__INSTRUCTIONS TO FOLLOW__. Convert each line of the material below into a JSON list of strings, one string per line and no blank lines. Leave the pictures out.

┄┄┄┄┄┄

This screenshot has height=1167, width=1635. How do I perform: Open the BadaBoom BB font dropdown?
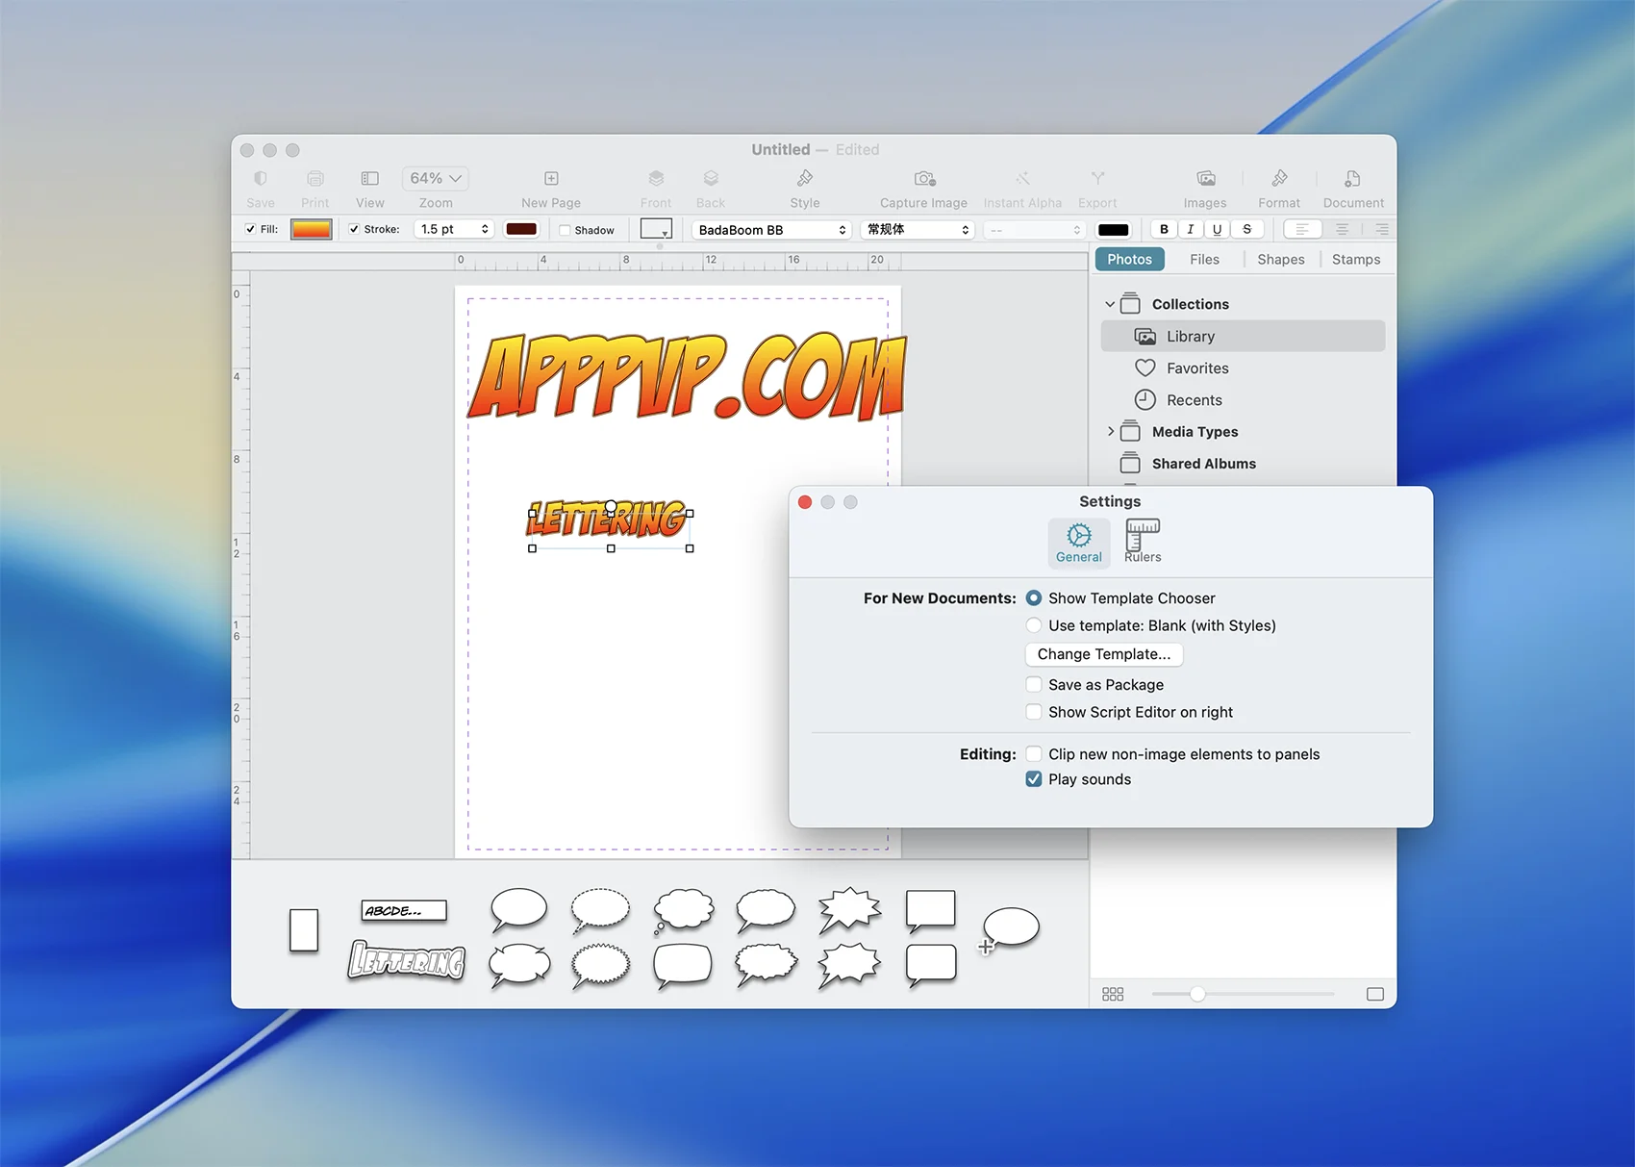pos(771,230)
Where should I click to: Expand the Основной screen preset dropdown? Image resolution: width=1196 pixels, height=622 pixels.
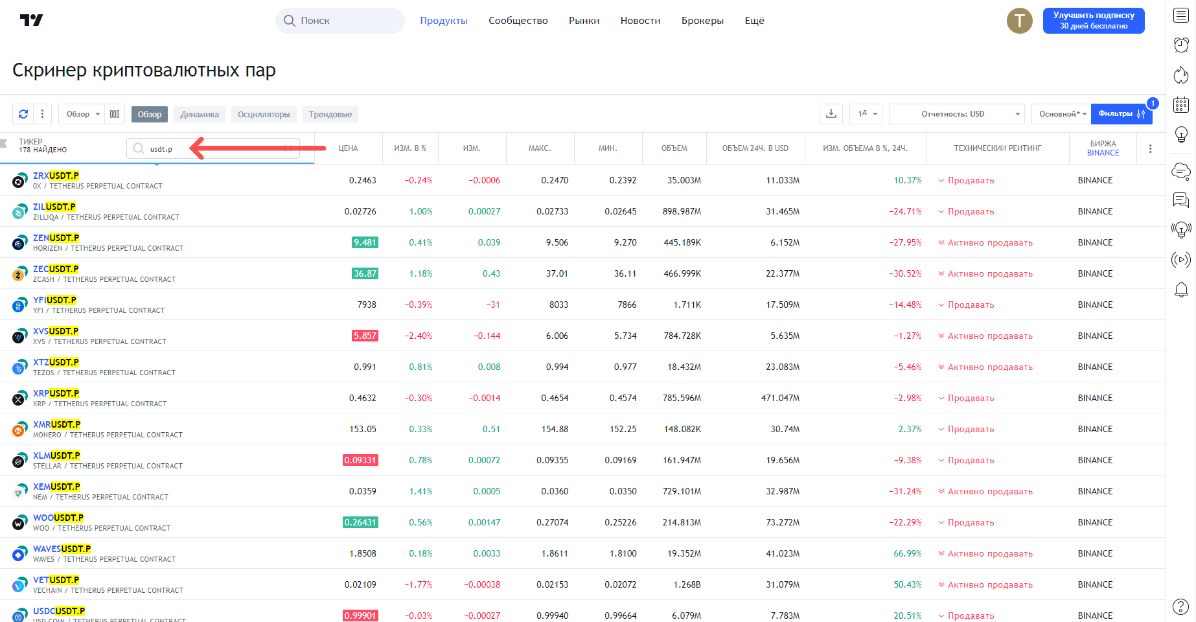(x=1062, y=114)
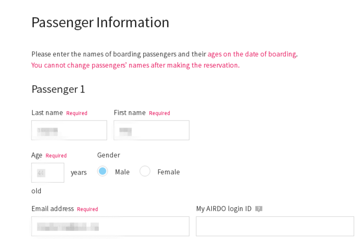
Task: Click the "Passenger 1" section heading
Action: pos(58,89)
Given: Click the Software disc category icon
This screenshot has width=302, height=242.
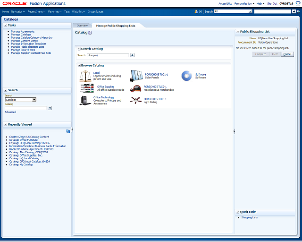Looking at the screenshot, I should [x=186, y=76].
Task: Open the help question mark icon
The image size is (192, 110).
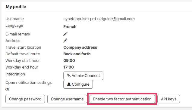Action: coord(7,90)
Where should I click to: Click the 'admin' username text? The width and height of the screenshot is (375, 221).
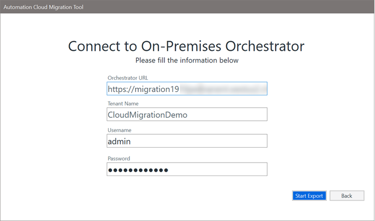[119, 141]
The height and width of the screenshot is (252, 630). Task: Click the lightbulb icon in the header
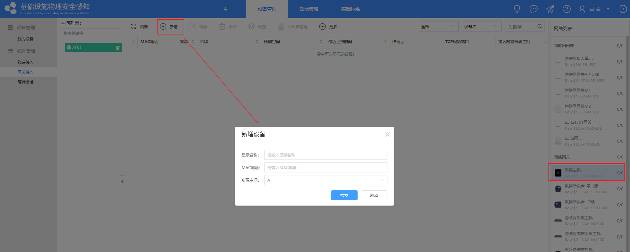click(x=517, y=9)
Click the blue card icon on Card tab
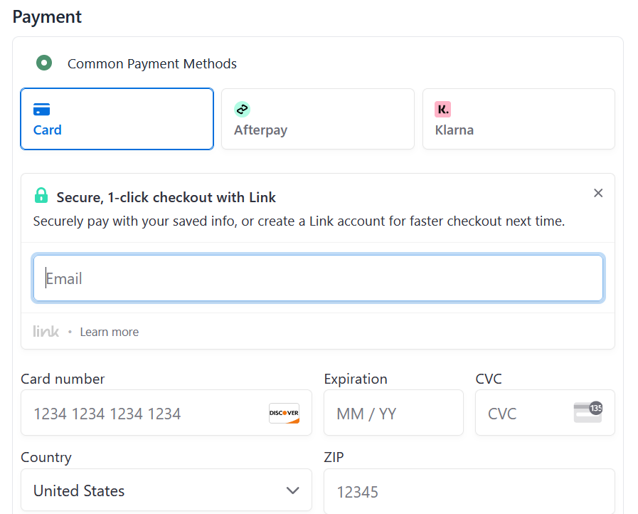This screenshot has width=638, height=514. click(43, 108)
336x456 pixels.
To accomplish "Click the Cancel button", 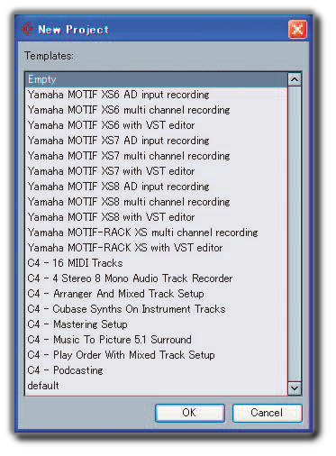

┄┄┄┄┄┄

__RESPONSE__.
[
  "This screenshot has height=1167, width=1635. How do I perform: Open the BadaBoom BB font dropdown?",
  "pos(771,230)",
  "Where should I click to: Expand the Основной screen preset dropdown? Image resolution: width=1196 pixels, height=622 pixels.",
  "(x=1062, y=114)",
  "Task: Click the \"Passenger 1\" section heading",
  "Action: pos(58,89)",
  "Given: Click the Software disc category icon",
  "This screenshot has width=302, height=242.",
  "Looking at the screenshot, I should [x=186, y=76].",
  "Task: Open the help question mark icon",
  "The image size is (192, 110).",
  "Action: coord(7,90)",
  "Where should I click to: Click the 'admin' username text? The width and height of the screenshot is (375, 221).",
  "[119, 141]",
  "The height and width of the screenshot is (252, 630). Task: Click the lightbulb icon in the header",
  "click(x=517, y=9)",
  "Click the blue card icon on Card tab",
  "This screenshot has width=638, height=514. click(43, 108)",
  "336x456 pixels.",
  "To accomplish \"Click the Cancel button\", "
]